Avaloirs, ces casse-tête chinois… – Vallée de la Soummam

Dans les quatre daïras de Tazmalt, Akbou, Ighil Ali et Ath Mlikech, les avaloirs sont, en partie, bouchés avant même l’arrivée de la saison hivernale. Les services de la voirie des régions suscitées ne se sont manifestés qu’après les premières pluies automnales pour éviter d’éventuelles obstructions plus graves et, partant, des inondations au niveau de plusieurs quartiers. Entre Tazmalt et Akbou, même scénario, des avaloirs bouchés également. À Allaghan, Guendouz, Ighil Ali et Akbou, en passant par le village Amirouche, c’est là que se sont bouchés le plus les avaloirs qu’on bricole, depuis 2002, pour prévenir une défluviation d’un oued à proximité qui pourrait inonder le côté gauche du village. Les accotements sont trempés, l’eau coule à peine dans les avaloirs bouchés à l’emballage de bière. Les avaloirs du village Amirouche sont, à chaque intempérie, obstrués. «À chaque fois, on bricole avec quelques ouvriers munis de quelques pelles et pioches. De toute manière, il n’y a jamais eu de prévention à temps pour éviter les obstructions et les débordements, en cas de pluies diluviennes. Aucun nettoyage, aucune dépollution.
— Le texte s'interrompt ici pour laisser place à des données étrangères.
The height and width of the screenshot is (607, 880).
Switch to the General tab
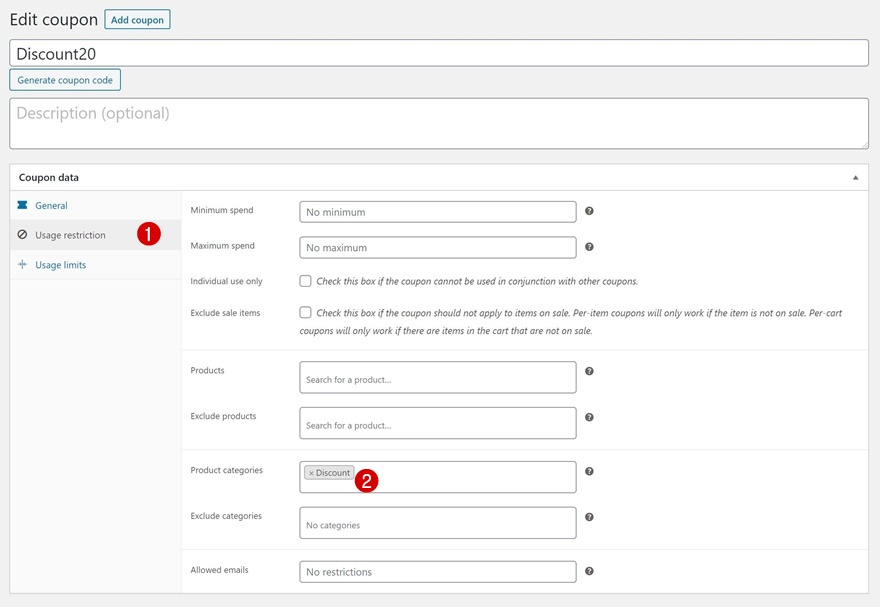click(51, 205)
Le problème des avaloirs du village Amirocuche dure depuis les événements de la Kabylie. Il y a eu quelques travaux pour essayer de venir à bout de l’obstruction des avaloirs, mais en vain. Plus on essaie de déboucher plus les avaloirs se remplissent de terre, de pierres, de bouteilles de bières et de bouteilles d’eau. Il faut faire un travail qui ne soit pas du bricolage et en finir une bonne fois pour toutes avec ces avaloirs qui donnent, à chaque saison hivernale, du fil à retordre aux autorités locales», suggère un habitant du village Amirouche. Il est à noter que l’avaloir principal du village Amirouche n’est pas à même de laisser passer l’eau de ruissellement même s’il n’y a pas de fortes averses. Les habitants du bourg estiment qu’«il faut encore agrandir et mettre de plus grandes buses pour que l’eau de pluie coule sans soucis». Jusque-là ce qui a été fait durant des années s’avère fort insuffisant. «Il faut des voies de drainages à même de laisser passer l’eau et nettoyer périodiquement les déchets qui bourrent les avaloirs. C’est le seul moyen d’éviter les obstructions et les inondations qui en résultent», préconise-t-on.